▶ [Exercise prompt] Retype, word for word, every line of the records below starting at the one that contains "[Home] (4, 80)" and ending at the one that contains "Άρθρα για τη Μουσική Εκπαίδευση (37, 1940)"; include both of those lines and nothing more.

Data excerpts:
BEGIN
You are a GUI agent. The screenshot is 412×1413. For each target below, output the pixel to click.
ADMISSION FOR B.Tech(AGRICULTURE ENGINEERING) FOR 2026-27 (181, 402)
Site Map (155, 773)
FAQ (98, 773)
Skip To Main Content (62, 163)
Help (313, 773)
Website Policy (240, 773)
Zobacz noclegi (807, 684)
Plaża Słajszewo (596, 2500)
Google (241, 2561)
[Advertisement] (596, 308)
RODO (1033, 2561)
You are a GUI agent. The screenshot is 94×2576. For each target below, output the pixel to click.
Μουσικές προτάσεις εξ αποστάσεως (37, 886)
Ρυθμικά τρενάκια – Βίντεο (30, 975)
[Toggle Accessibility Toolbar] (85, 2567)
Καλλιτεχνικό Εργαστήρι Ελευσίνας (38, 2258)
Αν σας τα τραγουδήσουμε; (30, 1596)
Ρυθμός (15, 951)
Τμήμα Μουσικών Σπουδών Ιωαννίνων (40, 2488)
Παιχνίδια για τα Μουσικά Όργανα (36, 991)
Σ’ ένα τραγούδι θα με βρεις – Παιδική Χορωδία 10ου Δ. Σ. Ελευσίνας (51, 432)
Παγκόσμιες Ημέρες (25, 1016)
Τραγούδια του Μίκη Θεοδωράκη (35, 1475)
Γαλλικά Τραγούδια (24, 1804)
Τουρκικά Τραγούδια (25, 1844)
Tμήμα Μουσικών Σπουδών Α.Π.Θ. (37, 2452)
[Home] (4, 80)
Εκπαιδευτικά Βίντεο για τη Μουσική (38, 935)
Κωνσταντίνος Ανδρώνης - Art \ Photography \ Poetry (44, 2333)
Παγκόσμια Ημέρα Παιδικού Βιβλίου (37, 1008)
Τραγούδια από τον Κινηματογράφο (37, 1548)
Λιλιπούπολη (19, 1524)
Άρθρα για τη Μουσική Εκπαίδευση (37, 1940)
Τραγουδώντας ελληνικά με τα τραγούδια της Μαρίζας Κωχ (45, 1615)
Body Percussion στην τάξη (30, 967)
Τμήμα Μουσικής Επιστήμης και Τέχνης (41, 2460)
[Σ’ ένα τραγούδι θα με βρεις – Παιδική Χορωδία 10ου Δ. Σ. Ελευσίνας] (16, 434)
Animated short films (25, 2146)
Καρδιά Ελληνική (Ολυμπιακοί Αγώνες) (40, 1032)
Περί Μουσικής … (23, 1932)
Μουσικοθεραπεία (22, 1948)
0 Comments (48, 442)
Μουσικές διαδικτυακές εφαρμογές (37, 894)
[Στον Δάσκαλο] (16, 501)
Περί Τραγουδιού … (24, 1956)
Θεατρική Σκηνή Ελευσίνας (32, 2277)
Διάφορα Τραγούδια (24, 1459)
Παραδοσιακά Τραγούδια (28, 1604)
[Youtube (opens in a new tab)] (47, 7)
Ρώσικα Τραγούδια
END
▶ [Exercise result]
[Home] (4, 80)
Εκπαιδευτικά Βίντεο για τη Μουσική (38, 935)
Κωνσταντίνος Ανδρώνης - Art \ Photography \ Poetry (44, 2333)
Παγκόσμια Ημέρα Παιδικού Βιβλίου (37, 1008)
Τραγούδια από τον Κινηματογράφο (37, 1548)
Λιλιπούπολη (19, 1524)
Άρθρα για τη Μουσική Εκπαίδευση (37, 1940)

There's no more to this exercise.